--- EXERCISE OBJECTIVE ---
Continue the forum thread below about making nonexistent query-string URLs return a 404, starting right after its last post.

Forum Moderators: phranque

Message Too Old, No Replies

how to 404 nonexistant pages

         

jake66

2:38 am on Apr 25, 2006 (gmt 0)

10+ Year Member



presently, i've been spotting yahoo searching for files that don't exist.

the problem: dynamic url's.
how can you 404 something like: mysite.com/?S=A

currently, this produces a 200/ok response. and i do have a 404 file employed via htaccess:

ErrorDocument 404 /404.php

hakre

7:16 am on Apr 25, 2006 (gmt 0)

WebmasterWorld Senior Member 10+ Year Member



this is the default apache directory listing and the queryinfo part contains information about how to sort the listing.

i think you can disable this default behavior within your apache config:

Option -Indexes

give it a try. to "fix" the already existant problem try with robots.txt for that url and maybe something with modrewrite. or just put a index.html into that directory, that should do the job.

jake66

3:40 am on Apr 26, 2006 (gmt 0)

10+ Year Member



if i enter this into my htaccess and break something.. could i cause permanent damage?

i did a search on the web and didn't find much info other than how to turn the option on.... but what exactly does it do?

please forgive such a dumb question, but i'm relatively new to php and apache in general.

jake66

4:05 am on Apr 26, 2006 (gmt 0)

10+ Year Member



i bit the bullet and plopped:
Option -Indexes

into my htaccess and got an internal server error.. is there a specific method how to employ this, or must one be server admin? i am on a shared hosting account w/ mod_rewrite, etc enabled

Tastatura

4:20 am on Apr 26, 2006 (gmt 0)

10+ Year Member



Options All -Indexes

jake66

4:33 am on Apr 26, 2006 (gmt 0)

10+ Year Member



i added this to the beginning of my htaccess in /
and it's still giving a 200/ok response to www.mysite.com/?S=A

Tastatura

4:50 am on Apr 26, 2006 (gmt 0)

10+ Year Member



I just re-read your post (more carefully). I don’t think that adding “Options All –Indexes” to .htaccess will get rid of?S=A behavior (but you should not be getting 500 error any more and my first post was aimed at that.)

--- SUPPLIED ENTRIES ---
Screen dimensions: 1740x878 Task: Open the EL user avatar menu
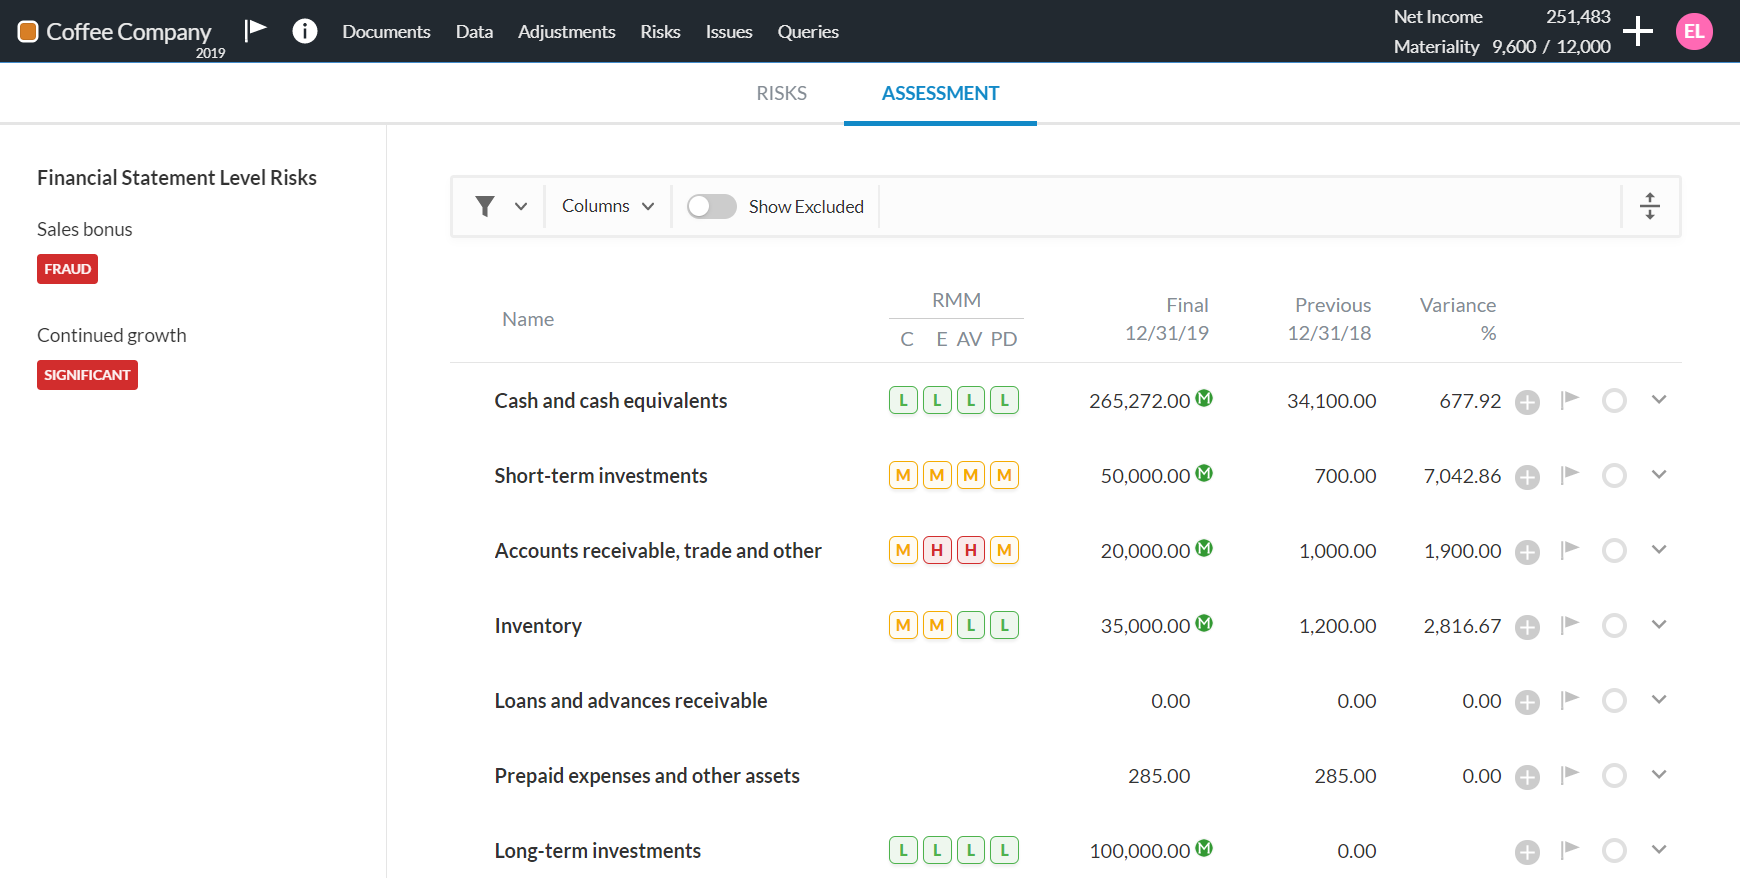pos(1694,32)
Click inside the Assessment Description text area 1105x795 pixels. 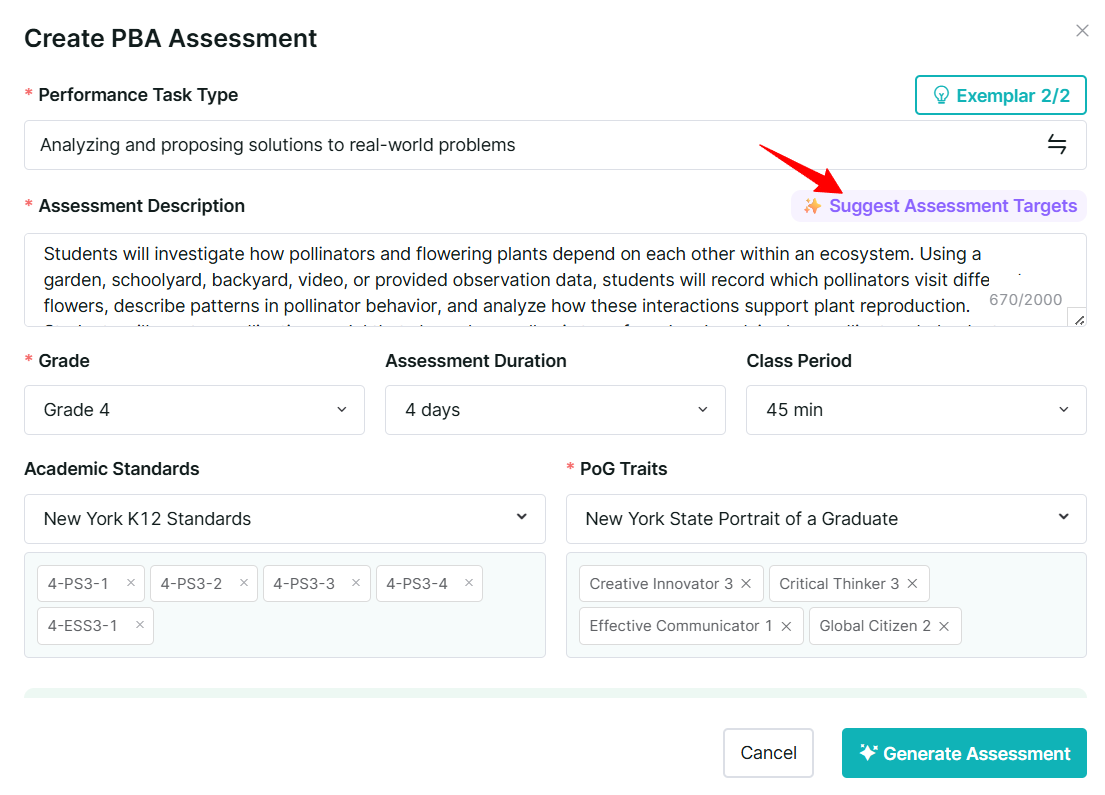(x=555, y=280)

...

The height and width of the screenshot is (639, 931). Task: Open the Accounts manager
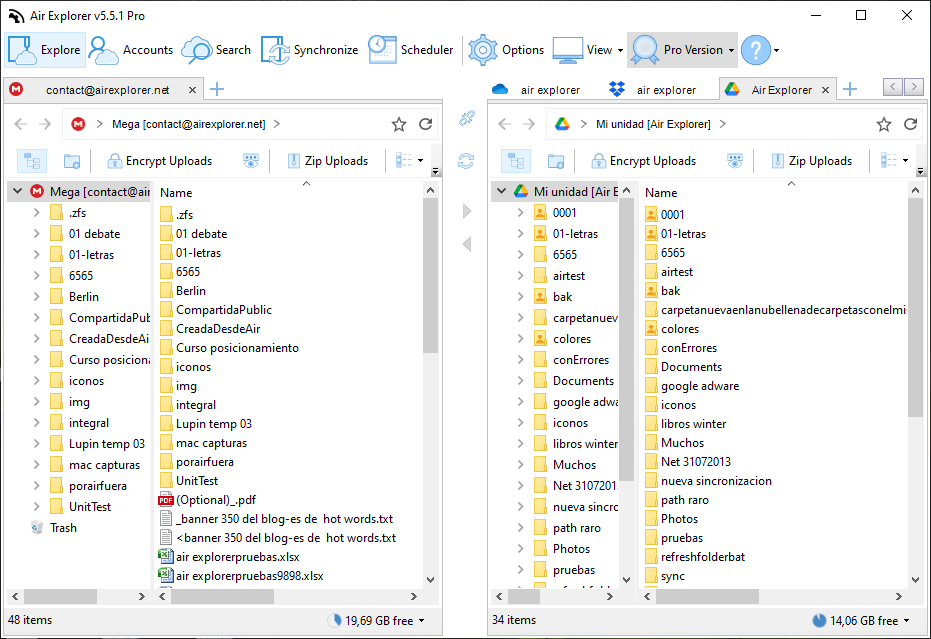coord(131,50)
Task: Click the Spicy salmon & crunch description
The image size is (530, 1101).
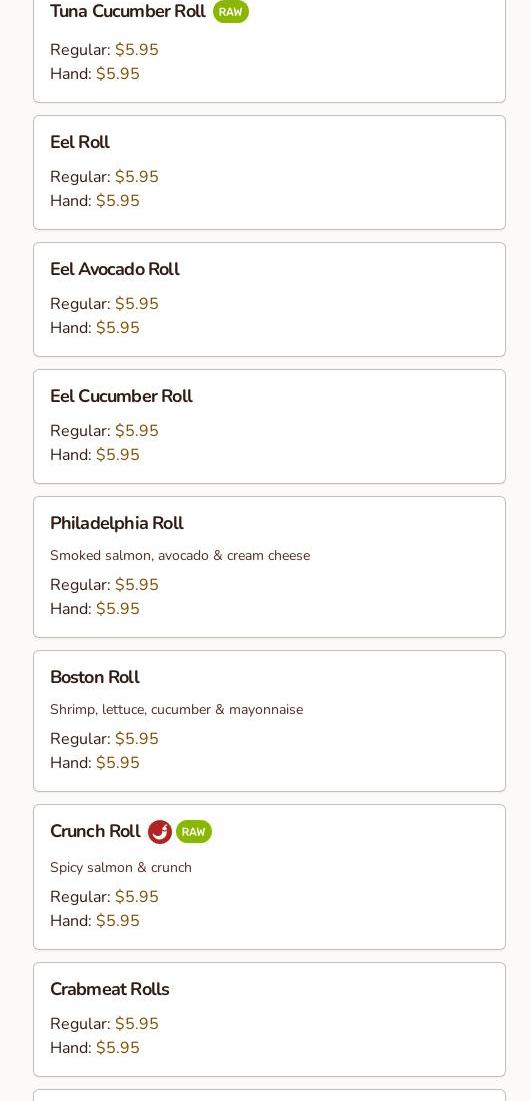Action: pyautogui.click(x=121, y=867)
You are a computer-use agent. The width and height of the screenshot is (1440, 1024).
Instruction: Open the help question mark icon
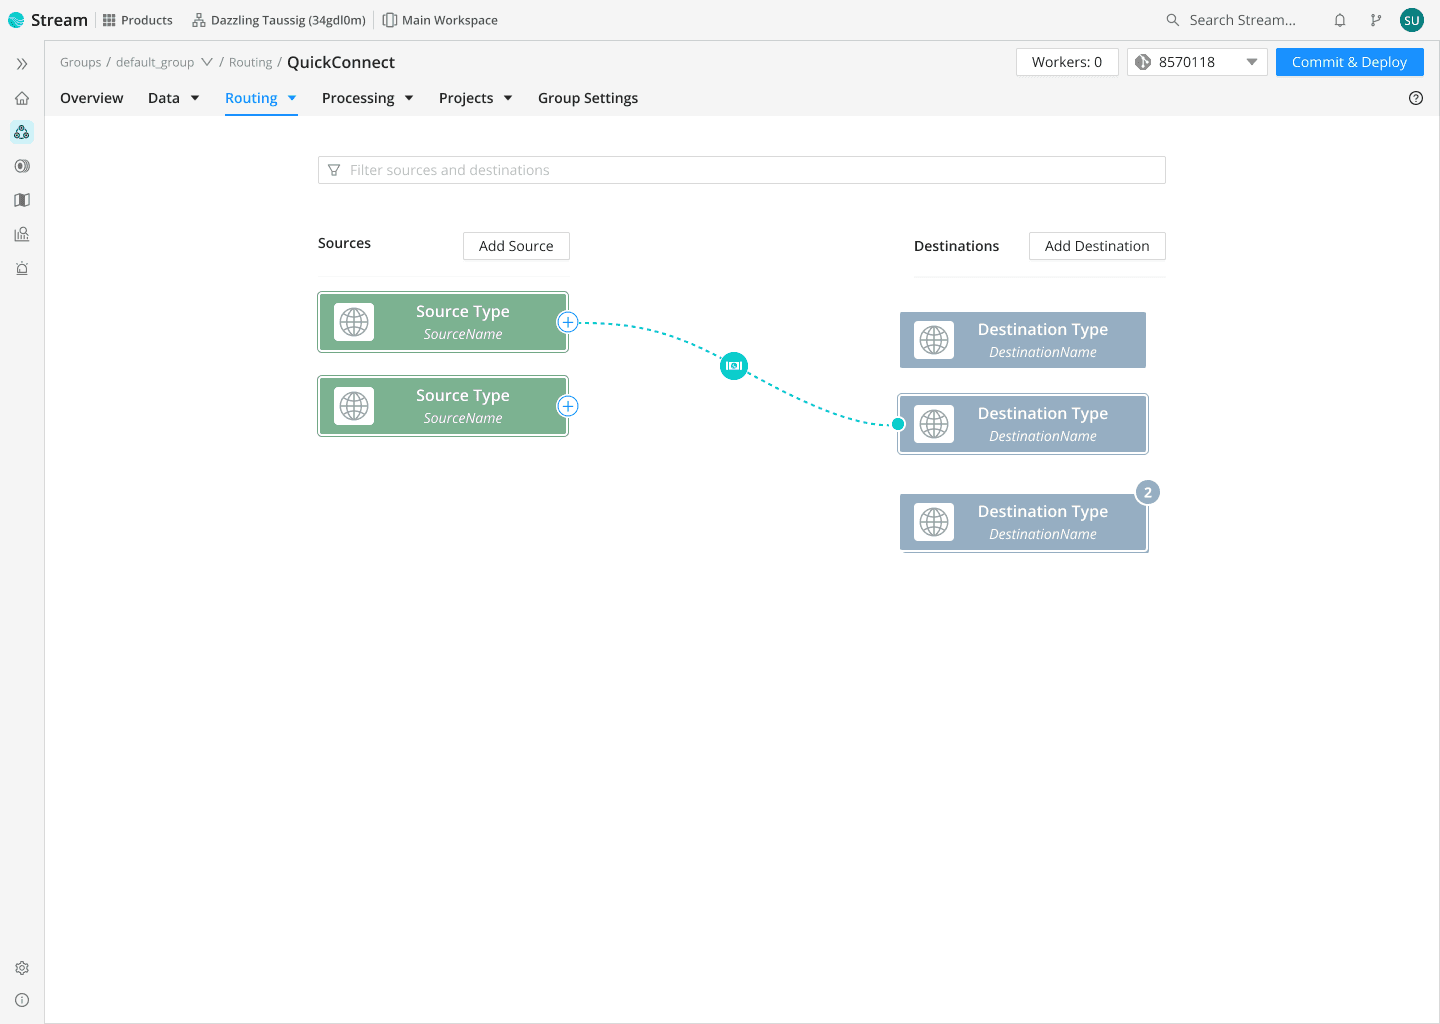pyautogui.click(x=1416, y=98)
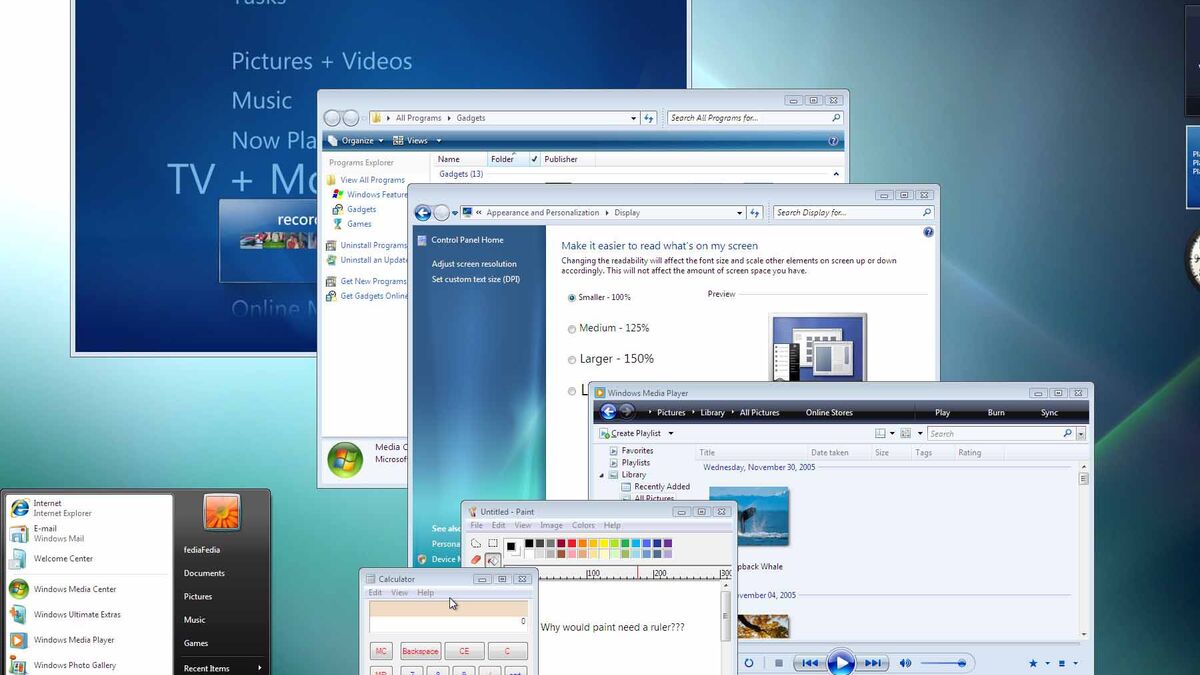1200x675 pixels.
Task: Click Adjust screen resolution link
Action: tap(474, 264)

* * *

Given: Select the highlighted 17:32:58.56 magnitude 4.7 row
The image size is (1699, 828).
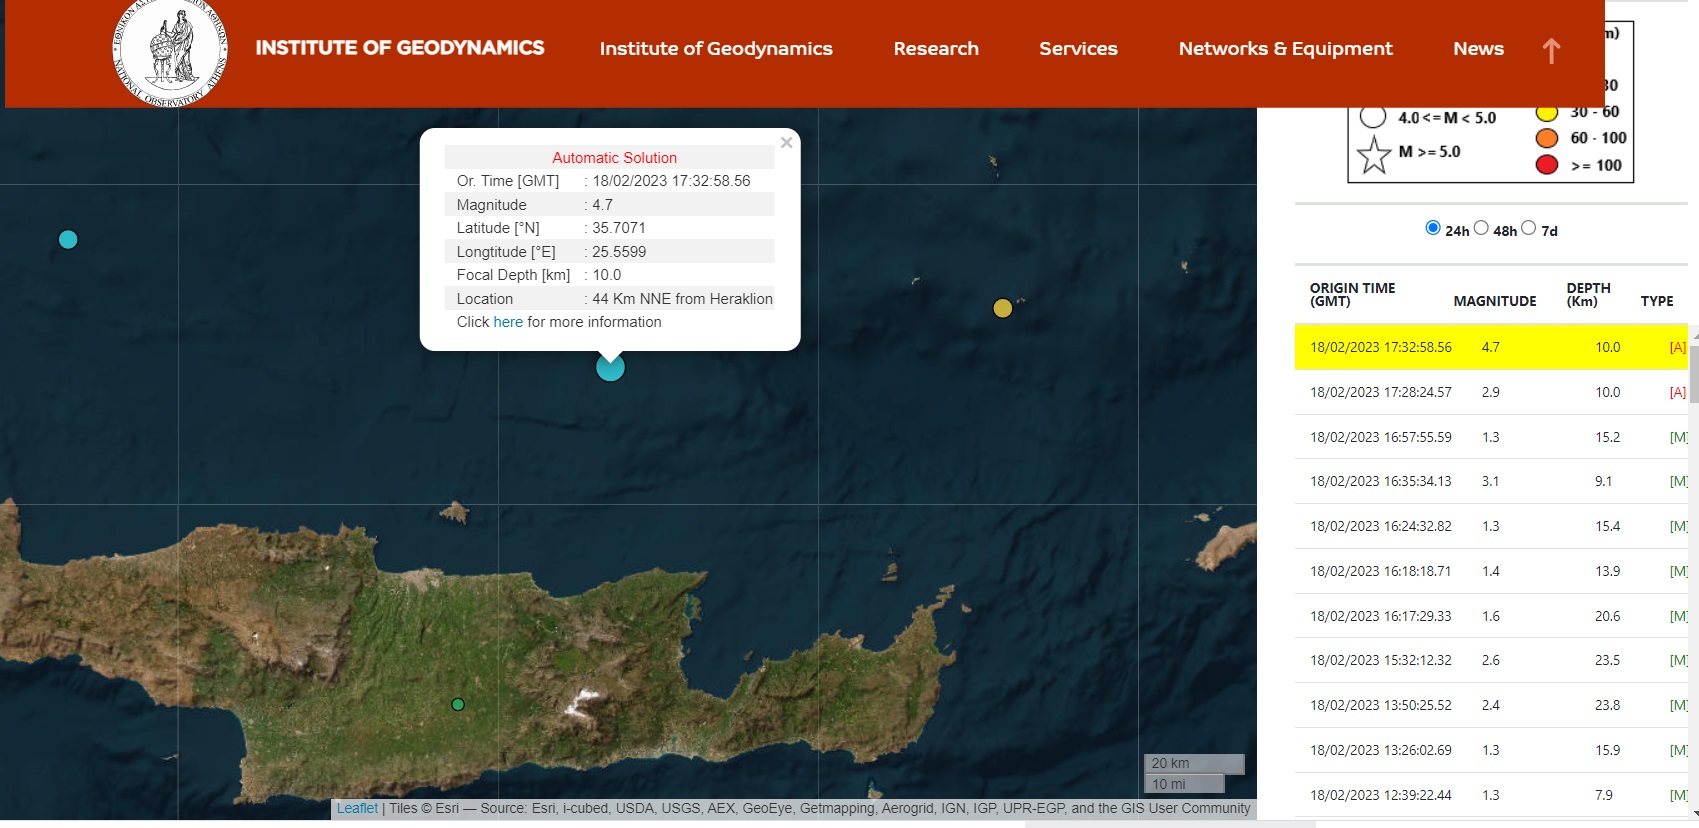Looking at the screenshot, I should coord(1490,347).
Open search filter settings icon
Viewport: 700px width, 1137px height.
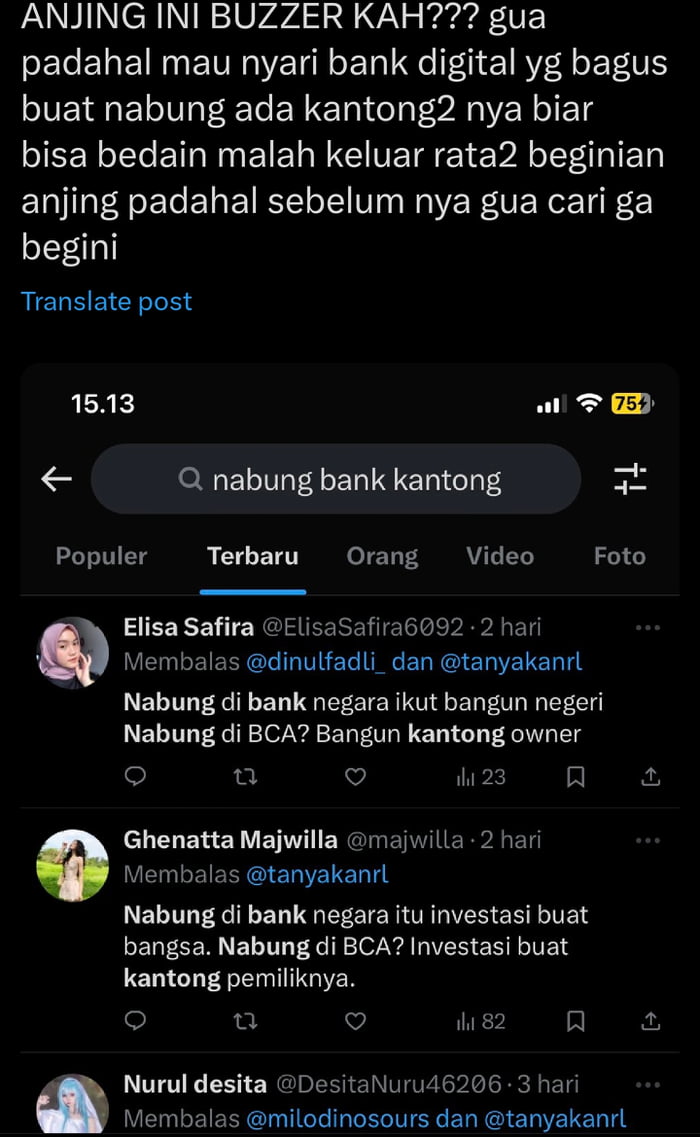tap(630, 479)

--- EXPECTED ANSWER ---
jake66

5:14 am on Apr 26, 2006 (gmt 0)

10+ Year Member



oh, ok... well i did not get a 500 the most recent try.

is there custom coding involved with preventing activity like www.webmasterworld.com/?testfor404 from producing a 200/ok response?

going on the fact i am able to get to the main page of webmasterworld by trying that, i would think it's safe to ignore this problem?

i have spotted yahoo looking for urls like this... but if everyone (with php) experiences the same type of response, why would yahoo even bother trying to see the type of response any page would give?


also... say portions of your site are dynamic in this scenario:

- 10 products per page
- 100 products in stock
= that translates into 10 different pages.

*these pages are dynamic: index.php?page=1 and index.php?page=2 and so on..
*you sell 50 products, you are down to 5 pages.
*google, msn and yahoo are still hitting index.php?page=10 and getting a 200/ok response even though you don't have enough products to list past page 5

...what can be done to thwart the 200/ok responses on these types of pages? is it possible to custom-code into your website backend, or are you doomed for having the blasted little '?' in the urls?

jdMorgan

1:50 pm on Apr 26, 2006 (gmt 0)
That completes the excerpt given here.